• [Data shown]
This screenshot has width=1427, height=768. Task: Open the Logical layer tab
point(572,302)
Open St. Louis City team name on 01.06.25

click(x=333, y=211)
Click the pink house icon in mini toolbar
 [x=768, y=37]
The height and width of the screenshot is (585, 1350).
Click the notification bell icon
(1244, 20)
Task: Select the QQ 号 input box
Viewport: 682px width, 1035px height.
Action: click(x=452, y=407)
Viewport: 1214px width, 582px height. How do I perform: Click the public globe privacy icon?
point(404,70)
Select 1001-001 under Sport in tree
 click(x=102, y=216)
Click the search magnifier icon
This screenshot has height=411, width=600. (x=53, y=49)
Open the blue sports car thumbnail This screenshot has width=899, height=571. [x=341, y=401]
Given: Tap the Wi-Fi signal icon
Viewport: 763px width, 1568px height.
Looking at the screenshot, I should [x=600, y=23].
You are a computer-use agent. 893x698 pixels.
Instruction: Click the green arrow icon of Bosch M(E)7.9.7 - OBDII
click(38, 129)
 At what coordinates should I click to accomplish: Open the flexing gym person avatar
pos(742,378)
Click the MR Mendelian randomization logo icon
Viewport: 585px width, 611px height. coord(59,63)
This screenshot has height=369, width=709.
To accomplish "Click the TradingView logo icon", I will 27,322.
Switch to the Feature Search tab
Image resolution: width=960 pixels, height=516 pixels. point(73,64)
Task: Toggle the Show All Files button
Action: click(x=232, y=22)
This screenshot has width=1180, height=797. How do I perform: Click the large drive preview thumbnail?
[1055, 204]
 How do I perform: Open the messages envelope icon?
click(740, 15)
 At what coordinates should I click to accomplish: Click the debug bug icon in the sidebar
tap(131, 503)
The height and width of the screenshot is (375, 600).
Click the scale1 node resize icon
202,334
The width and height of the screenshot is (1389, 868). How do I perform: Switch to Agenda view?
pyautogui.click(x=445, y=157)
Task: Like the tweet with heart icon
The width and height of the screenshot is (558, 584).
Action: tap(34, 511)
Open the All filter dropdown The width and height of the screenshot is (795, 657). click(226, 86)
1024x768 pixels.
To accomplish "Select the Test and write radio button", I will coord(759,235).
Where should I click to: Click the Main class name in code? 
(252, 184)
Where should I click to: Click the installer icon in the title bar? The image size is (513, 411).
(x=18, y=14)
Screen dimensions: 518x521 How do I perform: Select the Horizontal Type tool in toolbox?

• [Task requirements] Repeat, character for character, the lines of the material above from the line with "Viewport: 1214px width, 582px" through the line with "Given: Tap the Wi-Fi signal icon".

• [Written response]
Viewport: 1214px width, 582px height. How do I perform: Click the public globe privacy icon?
point(404,70)
Select 1001-001 under Sport in tree
 click(x=102, y=216)
Click the search magnifier icon
This screenshot has height=411, width=600. (x=53, y=49)
Open the blue sports car thumbnail This screenshot has width=899, height=571. [x=341, y=401]
Given: Tap the Wi-Fi signal icon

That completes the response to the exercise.